Inspecting Filesystem Using SPL

The Standard PHP Library (SPL) is a collection of interfaces and classes that are meant to solve common problems.

SPL had been introduced in 2005 with PHP 5.0.0.

SPL doesn’t require any additional libraries; it comes by default with the PHP installation.

In this post, I’ll be showing you some iterators that are used to deal with the filesystem.

File Handling

SPL library provides three classes for file handling:

  • SplFileInfo: file information, such as size, pathname, real path, etc.
  • SplFileObject: an object-oriented interface for a file.
  • SplTempFileObject: an object-oriented interface for a temporary file.

Let’s dive into these three classes.

As I mentioned, SplFileObject provides an object-oriented interface for a file, so, instead of using fopen(), fgets(), eof() functions you’d use the SplFileObject:

// Writing to a file
$file = new SplFileObject('myfile', 'w+');
$file->fwrite('Hello World');

Let me show you another example.

Create a new text file with the following contents:

Hello World
I love PHP
PHP is amazing
SPL is great


PHP is the most used server-side programming language.

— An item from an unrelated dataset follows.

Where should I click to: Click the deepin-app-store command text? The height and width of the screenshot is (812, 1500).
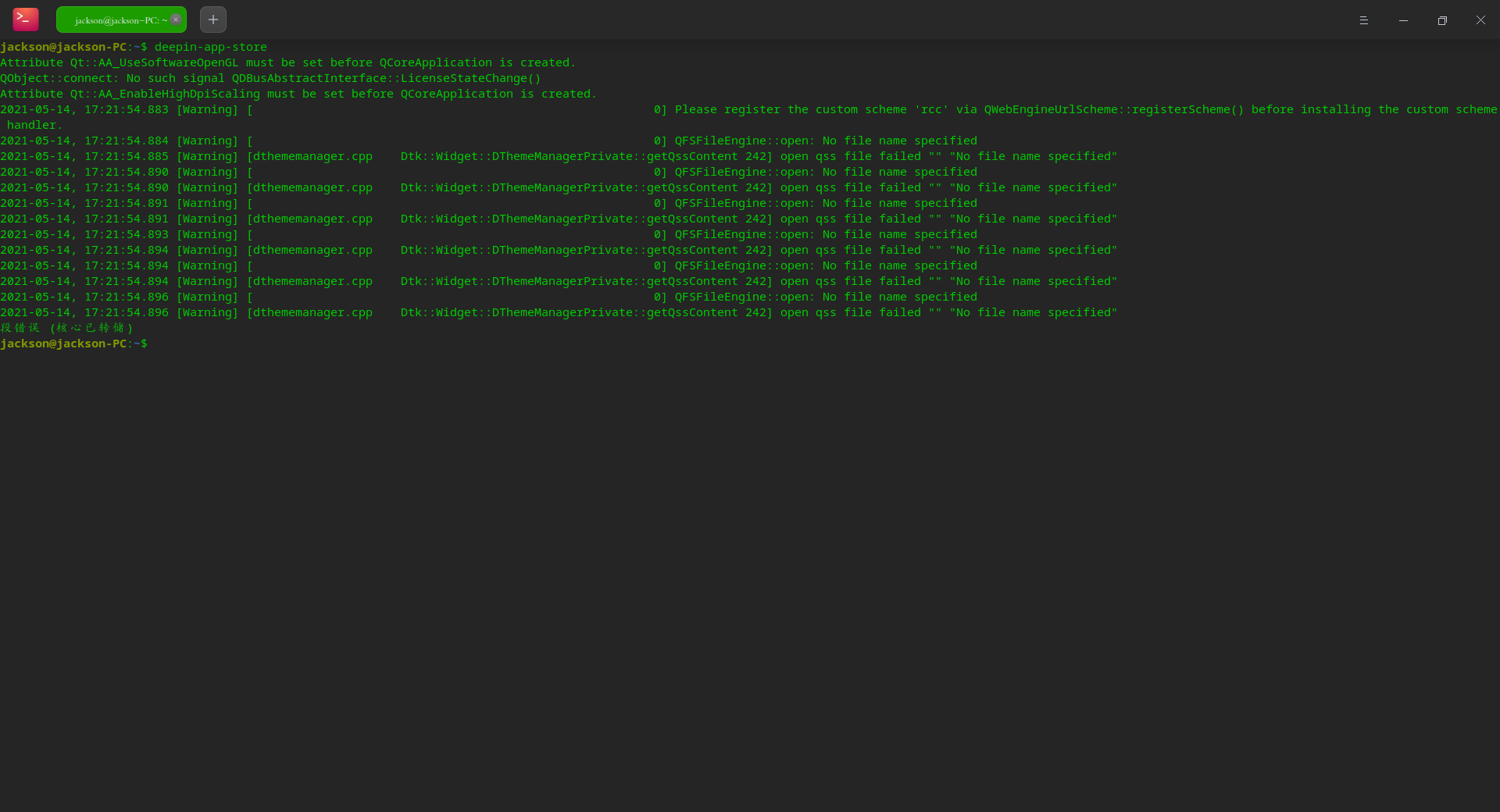[211, 48]
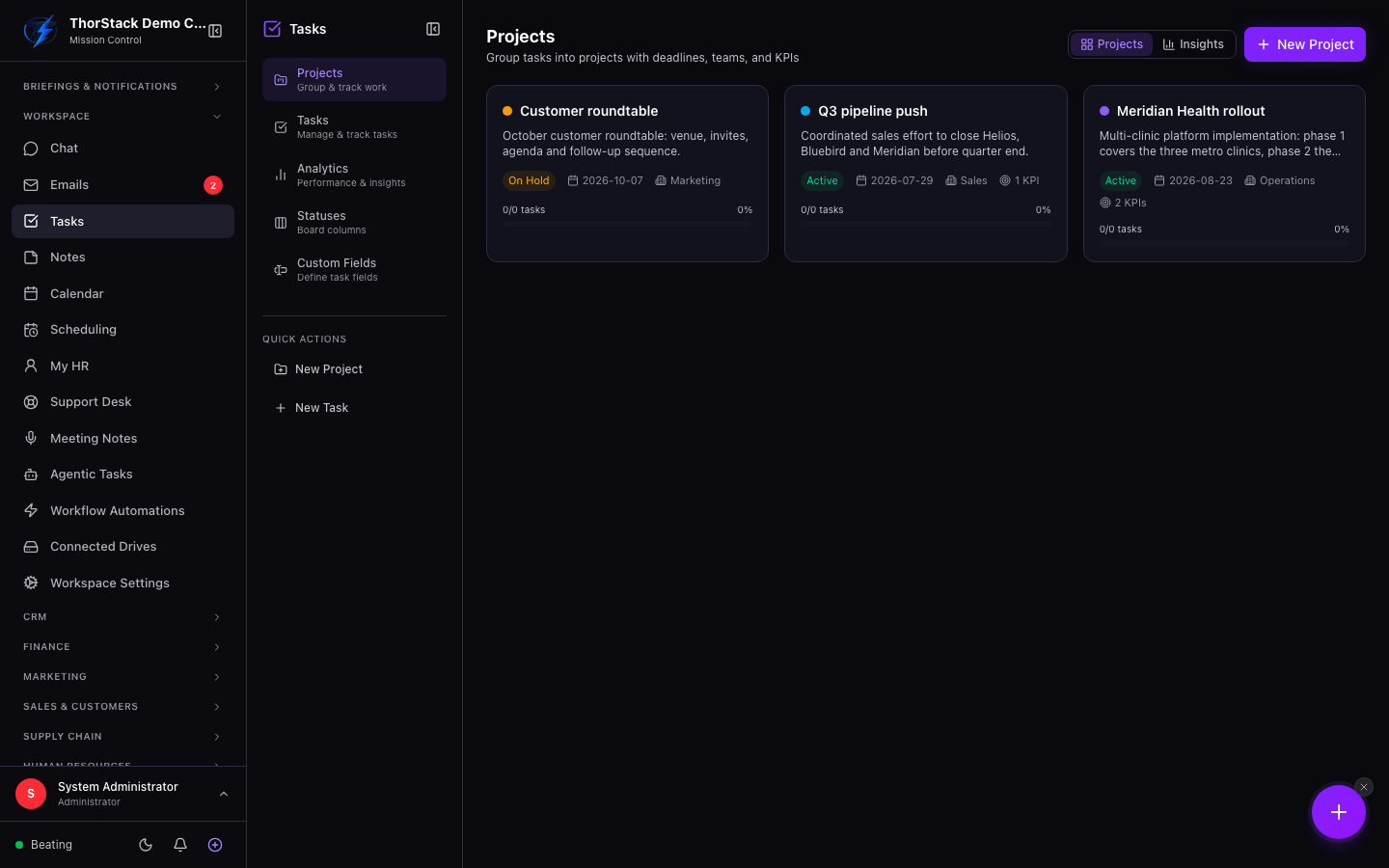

SplFileObject extends the SplFileInfo as well as the Iterator interface, this means that you can iterate over the files list using foreach:

$file = new SplFileObject('php.txt');
foreach ($file as $item) {
    echo $item;
}

Since it extends the SplFileInfo.

SplFileInfo offers an inteface that provides many usefull methods such as getMime(), getPath(), getSize() etc…

echo $item->getSize();

Refer to the PHP’s documentation for the full list of SplFileInfo methods.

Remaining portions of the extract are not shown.